BEGIN DATA PROVIDED

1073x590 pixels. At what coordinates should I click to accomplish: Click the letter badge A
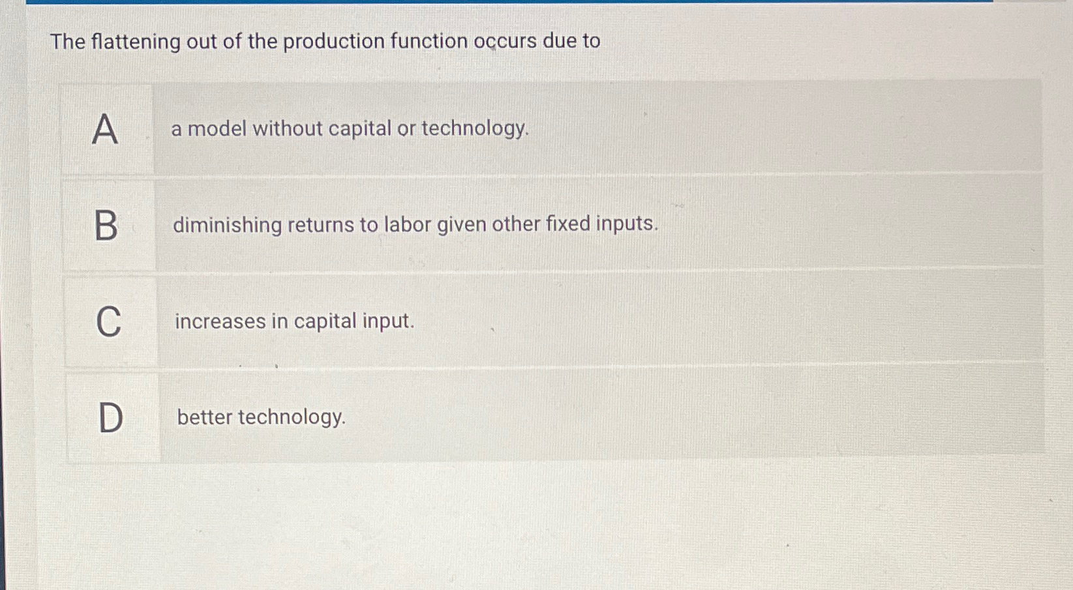click(x=108, y=128)
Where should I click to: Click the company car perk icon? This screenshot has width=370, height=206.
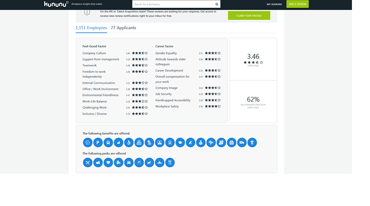129,162
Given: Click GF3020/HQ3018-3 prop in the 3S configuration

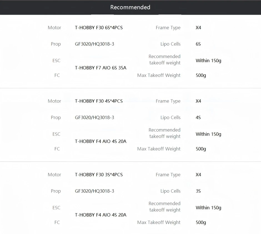Looking at the screenshot, I should (94, 191).
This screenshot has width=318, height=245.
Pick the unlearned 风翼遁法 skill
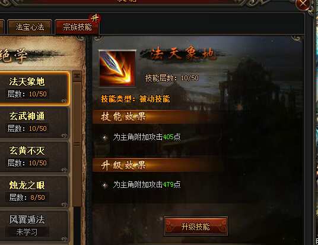[33, 226]
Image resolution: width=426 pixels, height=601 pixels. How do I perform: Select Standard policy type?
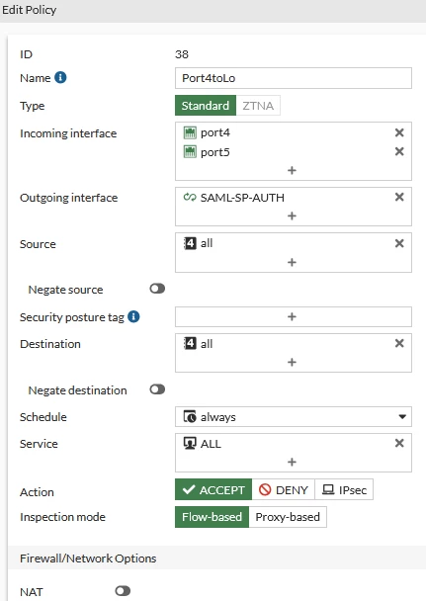(x=206, y=106)
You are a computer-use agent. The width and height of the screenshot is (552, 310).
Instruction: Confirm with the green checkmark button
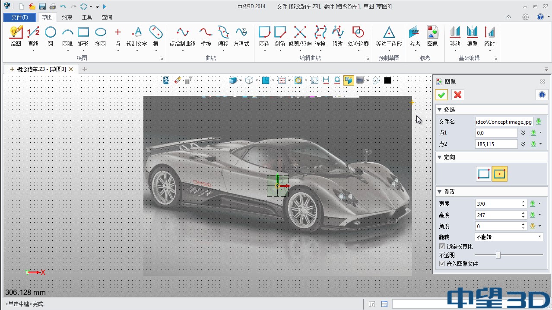coord(441,95)
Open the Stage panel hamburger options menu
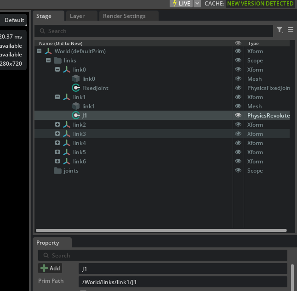Screen dimensions: 297x291 tap(291, 30)
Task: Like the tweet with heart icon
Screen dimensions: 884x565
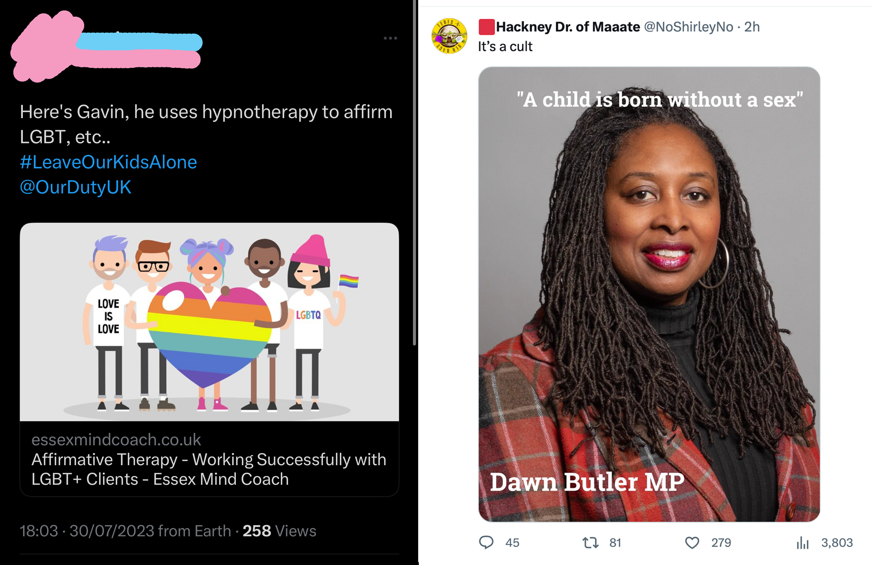Action: (x=692, y=543)
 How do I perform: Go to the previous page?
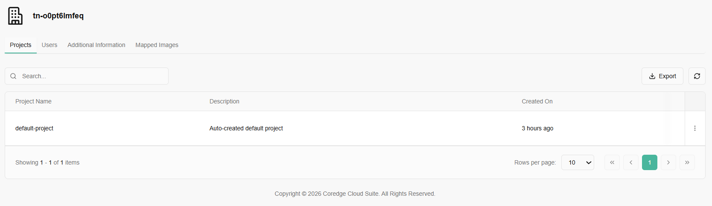tap(630, 162)
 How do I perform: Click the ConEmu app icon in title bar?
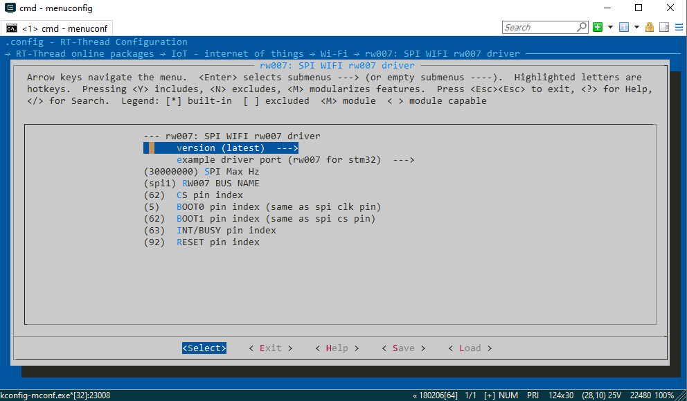pyautogui.click(x=11, y=8)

END DATA PROVIDED

» WORK REQUEST
Your copy should hold exactly and only the lines from the one containing "You are a computer-use" through the end of the material, inclusive, repeated word for word and without pictures.

» EXERCISE RESPONSE
You are a computer-use agent. The width and height of the screenshot is (552, 310).
Instruction: Confirm with the green checkmark button
coord(441,95)
Open the Stage panel hamburger options menu
Screen dimensions: 297x291 tap(291, 30)
Task: Like the tweet with heart icon
Screen dimensions: 884x565
Action: (x=692, y=543)
 How do I perform: Go to the previous page?
tap(630, 162)
 How do I perform: Click the ConEmu app icon in title bar?
pyautogui.click(x=11, y=8)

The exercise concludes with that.